**TRY IT:** Recast the lines as a two-column CSV with the columns request and answer, one row for each request, putting each value in a single quoted field with line breaks turned into spaces. Begin at the first line and stop after the line that contains "table-cell: 50,00 is", and leave the pictures out.

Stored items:
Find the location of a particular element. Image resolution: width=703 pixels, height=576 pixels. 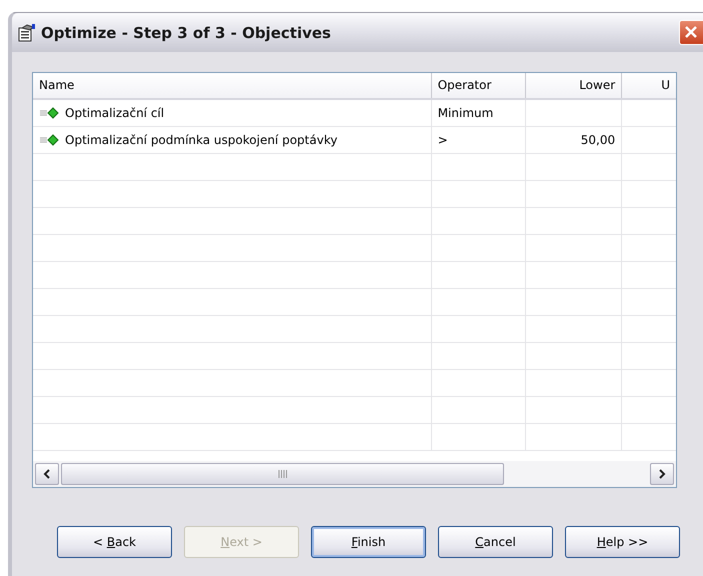

table-cell: 50,00 is located at coordinates (598, 140).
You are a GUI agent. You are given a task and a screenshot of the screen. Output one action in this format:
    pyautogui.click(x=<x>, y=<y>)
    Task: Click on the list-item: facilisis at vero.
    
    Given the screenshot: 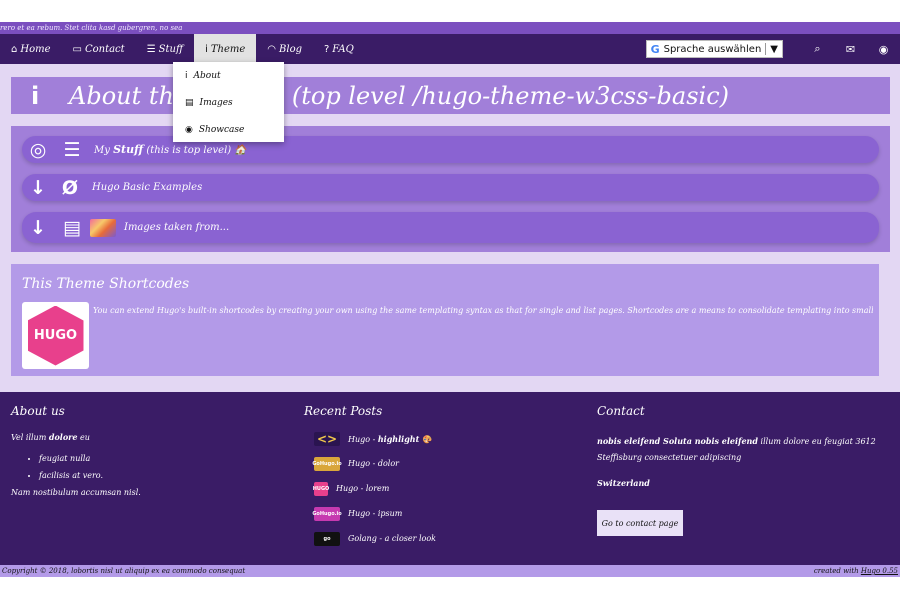 What is the action you would take?
    pyautogui.click(x=165, y=476)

**RESPONSE TO THE TASK:**
request,answer
"Find the location of a particular element. Image resolution: width=703 pixels, height=576 pixels.","table-cell: 50,00 is located at coordinates (598, 140)."